TASK OBJECTIVE: Without including any images, set down the records below exactly.

----

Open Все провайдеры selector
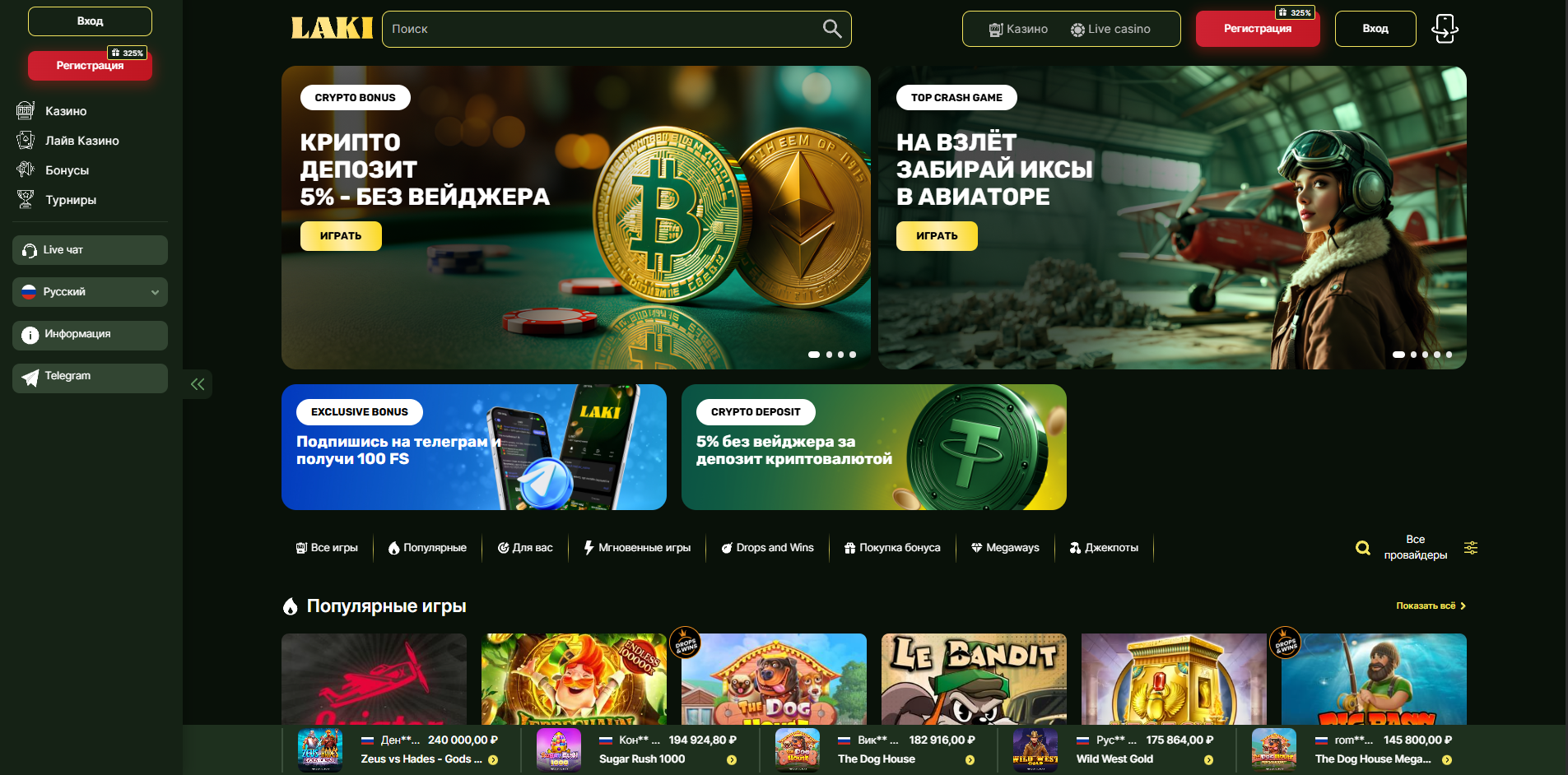This screenshot has height=775, width=1568. (1415, 547)
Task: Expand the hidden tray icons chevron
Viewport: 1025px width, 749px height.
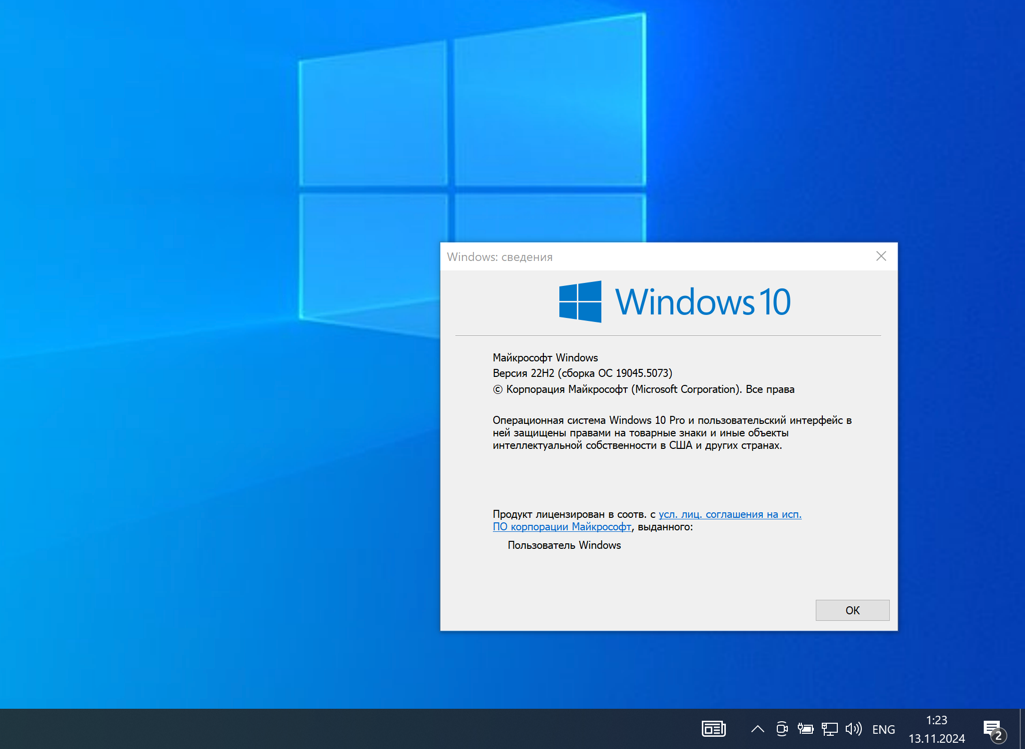Action: [757, 728]
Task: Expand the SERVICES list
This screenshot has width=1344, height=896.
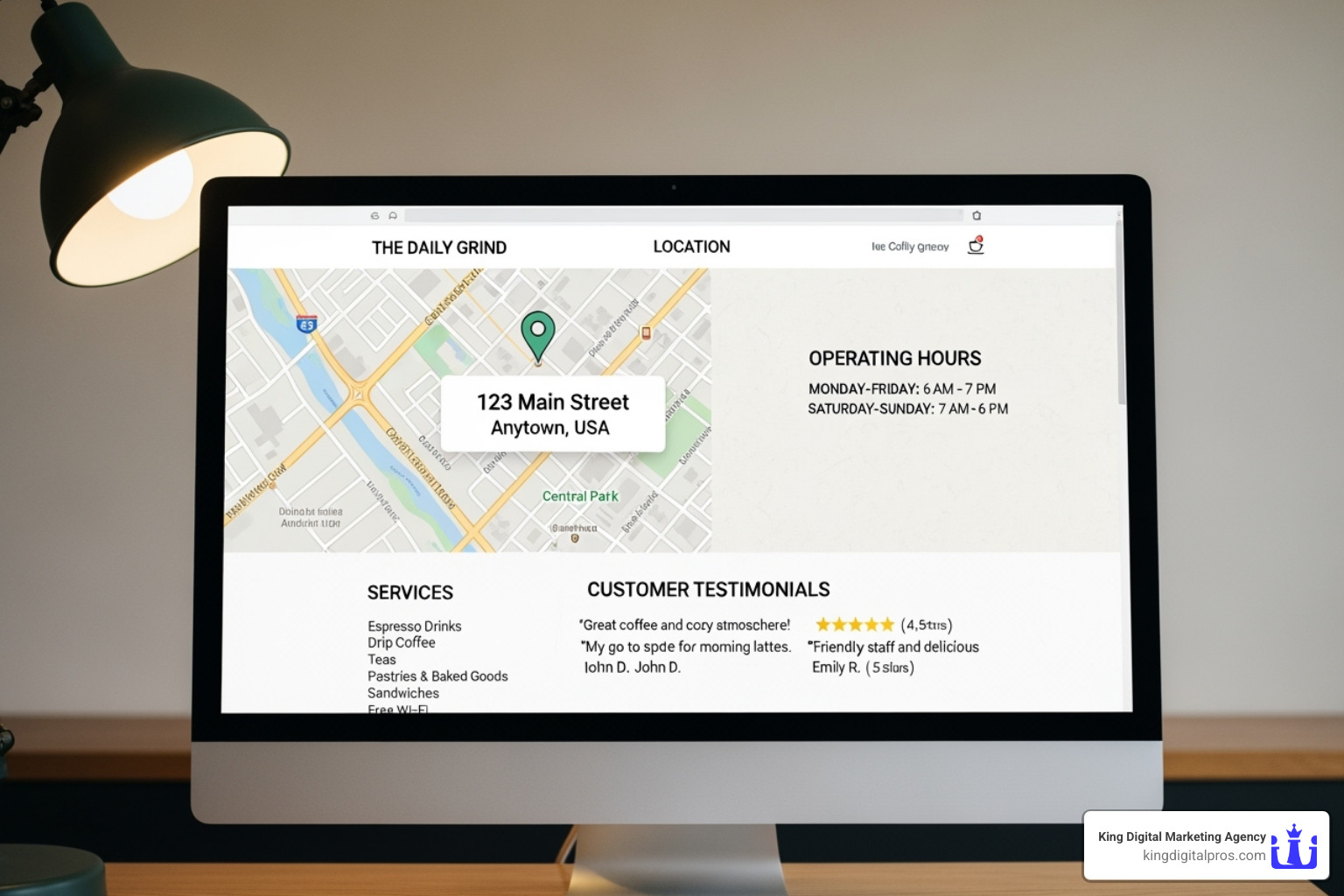Action: (x=410, y=592)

----

REPLY TO THE TASK:
Open Все провайдеры selector
This screenshot has height=775, width=1568. (1415, 547)
Task: Expand the hidden tray icons chevron
Viewport: 1025px width, 749px height.
Action: [757, 728]
Task: Expand the SERVICES list
This screenshot has width=1344, height=896.
Action: (x=410, y=592)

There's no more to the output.